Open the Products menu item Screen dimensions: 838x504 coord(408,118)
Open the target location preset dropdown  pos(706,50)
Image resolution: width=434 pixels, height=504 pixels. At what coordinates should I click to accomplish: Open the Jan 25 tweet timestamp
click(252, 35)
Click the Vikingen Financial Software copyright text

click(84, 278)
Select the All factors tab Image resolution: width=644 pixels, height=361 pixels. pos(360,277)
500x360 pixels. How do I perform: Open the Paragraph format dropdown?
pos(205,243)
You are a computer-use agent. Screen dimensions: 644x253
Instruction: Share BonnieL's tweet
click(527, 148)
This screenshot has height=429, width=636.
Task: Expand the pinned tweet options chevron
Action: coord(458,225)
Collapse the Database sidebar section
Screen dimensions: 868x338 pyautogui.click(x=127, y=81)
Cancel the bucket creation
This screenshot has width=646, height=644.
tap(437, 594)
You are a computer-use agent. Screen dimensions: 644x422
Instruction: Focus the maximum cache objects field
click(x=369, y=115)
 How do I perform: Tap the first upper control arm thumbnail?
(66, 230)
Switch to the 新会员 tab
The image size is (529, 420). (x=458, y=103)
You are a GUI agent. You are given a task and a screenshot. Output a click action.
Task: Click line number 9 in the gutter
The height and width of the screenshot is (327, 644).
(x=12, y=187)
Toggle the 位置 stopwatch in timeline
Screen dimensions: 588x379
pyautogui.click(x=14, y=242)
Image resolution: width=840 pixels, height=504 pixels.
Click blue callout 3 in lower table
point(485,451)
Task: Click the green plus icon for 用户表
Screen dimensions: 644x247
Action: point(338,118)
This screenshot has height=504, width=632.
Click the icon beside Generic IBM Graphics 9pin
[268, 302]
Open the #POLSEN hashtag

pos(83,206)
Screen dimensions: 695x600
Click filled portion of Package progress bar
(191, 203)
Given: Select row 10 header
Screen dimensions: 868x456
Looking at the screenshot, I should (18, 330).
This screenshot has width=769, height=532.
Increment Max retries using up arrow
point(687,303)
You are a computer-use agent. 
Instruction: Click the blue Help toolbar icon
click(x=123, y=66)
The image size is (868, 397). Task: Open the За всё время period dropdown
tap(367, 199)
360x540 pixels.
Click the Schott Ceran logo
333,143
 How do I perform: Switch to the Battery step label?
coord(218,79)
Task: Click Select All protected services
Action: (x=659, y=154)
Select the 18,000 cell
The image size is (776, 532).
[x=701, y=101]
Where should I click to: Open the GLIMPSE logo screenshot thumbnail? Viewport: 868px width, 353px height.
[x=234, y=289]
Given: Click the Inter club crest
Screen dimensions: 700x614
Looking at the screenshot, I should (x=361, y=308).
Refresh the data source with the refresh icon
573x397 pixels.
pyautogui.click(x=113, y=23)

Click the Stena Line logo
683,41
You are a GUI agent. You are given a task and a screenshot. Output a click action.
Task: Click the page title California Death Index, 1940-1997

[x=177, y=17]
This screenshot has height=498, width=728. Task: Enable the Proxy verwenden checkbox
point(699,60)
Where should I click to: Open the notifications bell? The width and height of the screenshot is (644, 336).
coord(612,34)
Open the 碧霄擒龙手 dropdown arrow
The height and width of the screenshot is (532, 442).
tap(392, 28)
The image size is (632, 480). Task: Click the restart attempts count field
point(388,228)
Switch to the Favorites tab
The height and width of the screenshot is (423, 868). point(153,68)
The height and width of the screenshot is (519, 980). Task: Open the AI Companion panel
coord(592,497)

• • • •

Among the entries above, the line containing "How do I perform: Tap", the line containing "Task: Click line number 9 in the gutter", and all lines between them are to be restated word for word; nothing else belongs in the reply.

_OUTPUT FOR THIS TASK_.
 How do I perform: Tap the first upper control arm thumbnail?
(66, 230)
Switch to the 新会员 tab
The image size is (529, 420). (x=458, y=103)
You are a GUI agent. You are given a task and a screenshot. Output a click action.
Task: Click line number 9 in the gutter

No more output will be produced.